**Task instructions:**
Please return every one of the items below word for word, in the order given.

[Click-target data]

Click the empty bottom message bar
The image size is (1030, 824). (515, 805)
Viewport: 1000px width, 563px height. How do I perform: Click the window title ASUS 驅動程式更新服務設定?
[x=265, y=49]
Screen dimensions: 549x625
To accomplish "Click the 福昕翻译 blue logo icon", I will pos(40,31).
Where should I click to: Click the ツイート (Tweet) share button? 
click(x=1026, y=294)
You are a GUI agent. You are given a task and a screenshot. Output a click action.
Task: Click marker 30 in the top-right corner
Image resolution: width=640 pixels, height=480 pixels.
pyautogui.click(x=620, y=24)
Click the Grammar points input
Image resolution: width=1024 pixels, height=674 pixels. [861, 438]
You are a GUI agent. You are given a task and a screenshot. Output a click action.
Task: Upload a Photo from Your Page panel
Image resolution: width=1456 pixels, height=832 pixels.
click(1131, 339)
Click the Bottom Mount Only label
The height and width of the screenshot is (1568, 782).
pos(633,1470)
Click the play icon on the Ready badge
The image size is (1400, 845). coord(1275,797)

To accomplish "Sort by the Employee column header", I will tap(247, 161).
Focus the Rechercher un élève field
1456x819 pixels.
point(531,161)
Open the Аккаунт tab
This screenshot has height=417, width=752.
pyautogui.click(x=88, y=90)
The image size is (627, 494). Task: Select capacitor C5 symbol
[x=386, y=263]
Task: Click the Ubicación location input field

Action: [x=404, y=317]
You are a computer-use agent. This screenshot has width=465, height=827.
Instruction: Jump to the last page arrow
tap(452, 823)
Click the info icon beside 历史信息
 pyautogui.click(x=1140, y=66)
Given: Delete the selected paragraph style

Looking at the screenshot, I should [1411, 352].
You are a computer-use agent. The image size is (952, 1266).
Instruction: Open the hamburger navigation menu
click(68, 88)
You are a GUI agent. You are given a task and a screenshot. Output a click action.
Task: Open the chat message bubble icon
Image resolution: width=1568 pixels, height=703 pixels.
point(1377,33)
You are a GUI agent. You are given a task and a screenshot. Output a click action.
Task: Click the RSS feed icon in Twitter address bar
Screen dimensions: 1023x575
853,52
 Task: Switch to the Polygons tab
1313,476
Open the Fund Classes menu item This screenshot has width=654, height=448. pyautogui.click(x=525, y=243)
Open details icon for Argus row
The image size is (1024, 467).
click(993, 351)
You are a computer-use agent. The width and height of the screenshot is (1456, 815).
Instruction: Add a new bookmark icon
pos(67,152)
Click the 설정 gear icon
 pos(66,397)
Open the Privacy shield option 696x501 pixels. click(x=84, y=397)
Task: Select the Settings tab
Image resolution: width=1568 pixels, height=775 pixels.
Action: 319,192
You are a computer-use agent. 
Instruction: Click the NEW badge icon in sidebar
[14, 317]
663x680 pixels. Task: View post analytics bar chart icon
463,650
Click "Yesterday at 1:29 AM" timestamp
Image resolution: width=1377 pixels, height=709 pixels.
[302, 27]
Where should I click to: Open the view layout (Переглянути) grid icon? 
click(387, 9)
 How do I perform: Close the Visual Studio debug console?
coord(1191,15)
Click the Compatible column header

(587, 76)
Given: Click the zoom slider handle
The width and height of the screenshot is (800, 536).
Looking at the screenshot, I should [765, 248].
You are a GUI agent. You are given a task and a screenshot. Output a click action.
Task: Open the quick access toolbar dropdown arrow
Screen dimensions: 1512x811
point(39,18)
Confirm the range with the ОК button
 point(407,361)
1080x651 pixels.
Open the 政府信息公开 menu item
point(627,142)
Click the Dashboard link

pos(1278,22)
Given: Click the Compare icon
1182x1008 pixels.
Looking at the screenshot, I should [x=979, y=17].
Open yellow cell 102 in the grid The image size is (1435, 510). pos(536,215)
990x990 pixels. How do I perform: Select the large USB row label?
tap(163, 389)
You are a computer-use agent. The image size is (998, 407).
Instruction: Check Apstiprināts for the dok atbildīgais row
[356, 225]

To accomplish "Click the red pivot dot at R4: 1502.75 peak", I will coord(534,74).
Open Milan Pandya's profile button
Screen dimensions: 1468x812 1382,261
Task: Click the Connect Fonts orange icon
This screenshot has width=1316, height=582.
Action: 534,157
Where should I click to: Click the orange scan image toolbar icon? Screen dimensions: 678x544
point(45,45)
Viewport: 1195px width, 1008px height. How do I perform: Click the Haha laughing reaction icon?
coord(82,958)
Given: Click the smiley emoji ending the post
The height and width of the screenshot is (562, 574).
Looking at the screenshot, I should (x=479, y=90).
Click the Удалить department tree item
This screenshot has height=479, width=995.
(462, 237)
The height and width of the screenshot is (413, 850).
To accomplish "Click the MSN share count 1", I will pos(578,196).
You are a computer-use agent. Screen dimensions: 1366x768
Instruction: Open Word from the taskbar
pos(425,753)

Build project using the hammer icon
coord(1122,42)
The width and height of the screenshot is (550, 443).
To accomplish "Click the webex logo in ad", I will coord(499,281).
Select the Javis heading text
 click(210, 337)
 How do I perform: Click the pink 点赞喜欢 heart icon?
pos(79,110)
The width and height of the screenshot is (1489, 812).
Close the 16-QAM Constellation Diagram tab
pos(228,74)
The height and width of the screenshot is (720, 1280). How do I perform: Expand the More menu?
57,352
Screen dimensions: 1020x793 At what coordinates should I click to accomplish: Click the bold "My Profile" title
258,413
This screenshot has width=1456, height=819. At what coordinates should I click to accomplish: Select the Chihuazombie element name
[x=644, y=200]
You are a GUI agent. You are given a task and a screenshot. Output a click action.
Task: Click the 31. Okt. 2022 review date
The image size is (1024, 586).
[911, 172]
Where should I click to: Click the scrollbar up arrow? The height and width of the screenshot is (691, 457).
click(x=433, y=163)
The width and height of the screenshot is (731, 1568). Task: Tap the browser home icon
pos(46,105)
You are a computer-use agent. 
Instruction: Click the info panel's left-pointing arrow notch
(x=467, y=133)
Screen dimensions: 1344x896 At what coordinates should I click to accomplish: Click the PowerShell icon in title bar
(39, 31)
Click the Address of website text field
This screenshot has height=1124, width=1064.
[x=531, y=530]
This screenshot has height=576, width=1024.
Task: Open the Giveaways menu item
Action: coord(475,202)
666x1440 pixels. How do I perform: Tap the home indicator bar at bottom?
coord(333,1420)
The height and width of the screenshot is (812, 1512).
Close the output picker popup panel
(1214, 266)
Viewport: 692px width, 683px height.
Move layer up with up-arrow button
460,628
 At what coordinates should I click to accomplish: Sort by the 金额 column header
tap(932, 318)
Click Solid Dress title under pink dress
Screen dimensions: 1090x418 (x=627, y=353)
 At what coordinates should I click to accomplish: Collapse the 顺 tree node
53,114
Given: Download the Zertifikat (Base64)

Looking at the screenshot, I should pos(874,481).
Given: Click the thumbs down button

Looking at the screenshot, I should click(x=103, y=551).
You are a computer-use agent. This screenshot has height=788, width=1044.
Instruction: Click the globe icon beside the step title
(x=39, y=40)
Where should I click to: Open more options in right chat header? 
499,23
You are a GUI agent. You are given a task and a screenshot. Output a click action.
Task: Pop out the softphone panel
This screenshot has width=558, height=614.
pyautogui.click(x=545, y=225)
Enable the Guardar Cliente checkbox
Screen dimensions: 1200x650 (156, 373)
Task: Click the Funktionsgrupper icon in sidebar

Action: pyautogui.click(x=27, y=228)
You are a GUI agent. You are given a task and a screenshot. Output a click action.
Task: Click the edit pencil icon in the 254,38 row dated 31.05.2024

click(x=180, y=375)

**Answer to the problem:**
Click the empty bottom message bar
The image size is (1030, 824). (515, 805)
Viewport: 1000px width, 563px height. How do I perform: Click the window title ASUS 驅動程式更新服務設定?
[x=265, y=49]
Screen dimensions: 549x625
To accomplish "Click the 福昕翻译 blue logo icon", I will pos(40,31).
Where should I click to: Click the ツイート (Tweet) share button? 
click(x=1026, y=294)
You are a GUI agent. You are given a task and a screenshot. Output a click action.
Task: Click marker 30 in the top-right corner
Image resolution: width=640 pixels, height=480 pixels.
pyautogui.click(x=620, y=24)
Click the Grammar points input
Image resolution: width=1024 pixels, height=674 pixels. [861, 438]
You are a GUI agent. You are given a task and a screenshot. Output a click action.
Task: Upload a Photo from Your Page panel
Image resolution: width=1456 pixels, height=832 pixels.
click(1131, 339)
Click the Bottom Mount Only label
The height and width of the screenshot is (1568, 782).
pos(633,1470)
Click the play icon on the Ready badge
The image size is (1400, 845). coord(1275,797)

To accomplish "Sort by the Employee column header", I will tap(247, 161).
Focus the Rechercher un élève field
1456x819 pixels.
point(531,161)
Open the Аккаунт tab
This screenshot has height=417, width=752.
pyautogui.click(x=88, y=90)
The image size is (627, 494). Task: Select capacitor C5 symbol
[x=386, y=263]
Task: Click the Ubicación location input field

Action: [x=404, y=317]
You are a computer-use agent. This screenshot has width=465, height=827.
Instruction: Jump to the last page arrow
tap(452, 823)
Click the info icon beside 历史信息
 pyautogui.click(x=1140, y=66)
Given: Delete the selected paragraph style

Looking at the screenshot, I should [1411, 352].
You are a computer-use agent. The image size is (952, 1266).
Instruction: Open the hamburger navigation menu
click(68, 88)
You are a GUI agent. You are given a task and a screenshot. Output a click action.
Task: Open the chat message bubble icon
Image resolution: width=1568 pixels, height=703 pixels.
point(1377,33)
You are a GUI agent. You are given a task and a screenshot. Output a click action.
Task: Click the RSS feed icon in Twitter address bar
Screen dimensions: 1023x575
853,52
 Task: Switch to the Polygons tab
1313,476
Open the Fund Classes menu item This screenshot has width=654, height=448. pyautogui.click(x=525, y=243)
Open details icon for Argus row
The image size is (1024, 467).
click(993, 351)
You are a computer-use agent. The width and height of the screenshot is (1456, 815).
Instruction: Add a new bookmark icon
pos(67,152)
Click the 설정 gear icon
 pos(66,397)
Open the Privacy shield option 696x501 pixels. click(x=84, y=397)
Task: Select the Settings tab
Image resolution: width=1568 pixels, height=775 pixels.
Action: 319,192
You are a computer-use agent. 
Instruction: Click the NEW badge icon in sidebar
[14, 317]
663x680 pixels. Task: View post analytics bar chart icon
463,650
Click "Yesterday at 1:29 AM" timestamp
Image resolution: width=1377 pixels, height=709 pixels.
[302, 27]
Where should I click to: Open the view layout (Переглянути) grid icon? 
click(387, 9)
 How do I perform: Close the Visual Studio debug console?
coord(1191,15)
Click the Compatible column header

(587, 76)
Given: Click the zoom slider handle
The width and height of the screenshot is (800, 536).
Looking at the screenshot, I should [765, 248].
You are a GUI agent. You are given a task and a screenshot. Output a click action.
Task: Open the quick access toolbar dropdown arrow
Screen dimensions: 1512x811
point(39,18)
Confirm the range with the ОК button
 point(407,361)
1080x651 pixels.
Open the 政府信息公开 menu item
point(627,142)
Click the Dashboard link

pos(1278,22)
Given: Click the Compare icon
1182x1008 pixels.
Looking at the screenshot, I should [x=979, y=17].
Open yellow cell 102 in the grid The image size is (1435, 510). pos(536,215)
990x990 pixels. How do I perform: Select the large USB row label?
tap(163, 389)
You are a computer-use agent. The image size is (998, 407).
Instruction: Check Apstiprināts for the dok atbildīgais row
[356, 225]

To accomplish "Click the red pivot dot at R4: 1502.75 peak", I will coord(534,74).
Open Milan Pandya's profile button
Screen dimensions: 1468x812 1382,261
Task: Click the Connect Fonts orange icon
This screenshot has width=1316, height=582.
Action: 534,157
Where should I click to: Click the orange scan image toolbar icon? Screen dimensions: 678x544
point(45,45)
Viewport: 1195px width, 1008px height. How do I perform: Click the Haha laughing reaction icon?
coord(82,958)
Given: Click the smiley emoji ending the post
The height and width of the screenshot is (562, 574).
Looking at the screenshot, I should (x=479, y=90).
Click the Удалить department tree item
This screenshot has height=479, width=995.
(462, 237)
The height and width of the screenshot is (413, 850).
To accomplish "Click the MSN share count 1", I will pos(578,196).
You are a computer-use agent. Screen dimensions: 1366x768
Instruction: Open Word from the taskbar
pos(425,753)

Build project using the hammer icon
coord(1122,42)
The width and height of the screenshot is (550, 443).
To accomplish "Click the webex logo in ad", I will coord(499,281).
Select the Javis heading text
 click(210, 337)
 How do I perform: Click the pink 点赞喜欢 heart icon?
pos(79,110)
The width and height of the screenshot is (1489, 812).
Close the 16-QAM Constellation Diagram tab
pos(228,74)
The height and width of the screenshot is (720, 1280). How do I perform: Expand the More menu?
57,352
Screen dimensions: 1020x793 At what coordinates should I click to accomplish: Click the bold "My Profile" title
258,413
This screenshot has width=1456, height=819. At what coordinates should I click to accomplish: Select the Chihuazombie element name
[x=644, y=200]
You are a GUI agent. You are given a task and a screenshot. Output a click action.
Task: Click the 31. Okt. 2022 review date
The image size is (1024, 586).
[911, 172]
Where should I click to: Click the scrollbar up arrow? The height and width of the screenshot is (691, 457).
click(x=433, y=163)
The width and height of the screenshot is (731, 1568). Task: Tap the browser home icon
pos(46,105)
You are a computer-use agent. 
Instruction: Click the info panel's left-pointing arrow notch
(x=467, y=133)
Screen dimensions: 1344x896 At what coordinates should I click to accomplish: Click the PowerShell icon in title bar
(39, 31)
Click the Address of website text field
This screenshot has height=1124, width=1064.
[x=531, y=530]
This screenshot has height=576, width=1024.
Task: Open the Giveaways menu item
Action: coord(475,202)
666x1440 pixels. How do I perform: Tap the home indicator bar at bottom?
coord(333,1420)
The height and width of the screenshot is (812, 1512).
Close the output picker popup panel
(1214, 266)
Viewport: 692px width, 683px height.
Move layer up with up-arrow button
460,628
 At what coordinates should I click to accomplish: Sort by the 金额 column header
tap(932, 318)
Click Solid Dress title under pink dress
Screen dimensions: 1090x418 (x=627, y=353)
 At what coordinates should I click to accomplish: Collapse the 顺 tree node
53,114
Given: Download the Zertifikat (Base64)

Looking at the screenshot, I should pos(874,481).
Given: Click the thumbs down button

Looking at the screenshot, I should click(x=103, y=551).
You are a computer-use agent. This screenshot has height=788, width=1044.
Instruction: Click the globe icon beside the step title
(x=39, y=40)
Where should I click to: Open more options in right chat header? 
499,23
You are a GUI agent. You are given a task and a screenshot. Output a click action.
Task: Pop out the softphone panel
This screenshot has width=558, height=614.
pyautogui.click(x=545, y=225)
Enable the Guardar Cliente checkbox
Screen dimensions: 1200x650 (156, 373)
Task: Click the Funktionsgrupper icon in sidebar

Action: pyautogui.click(x=27, y=228)
You are a GUI agent. You are given a task and a screenshot. Output a click action.
Task: Click the edit pencil icon in the 254,38 row dated 31.05.2024

click(x=180, y=375)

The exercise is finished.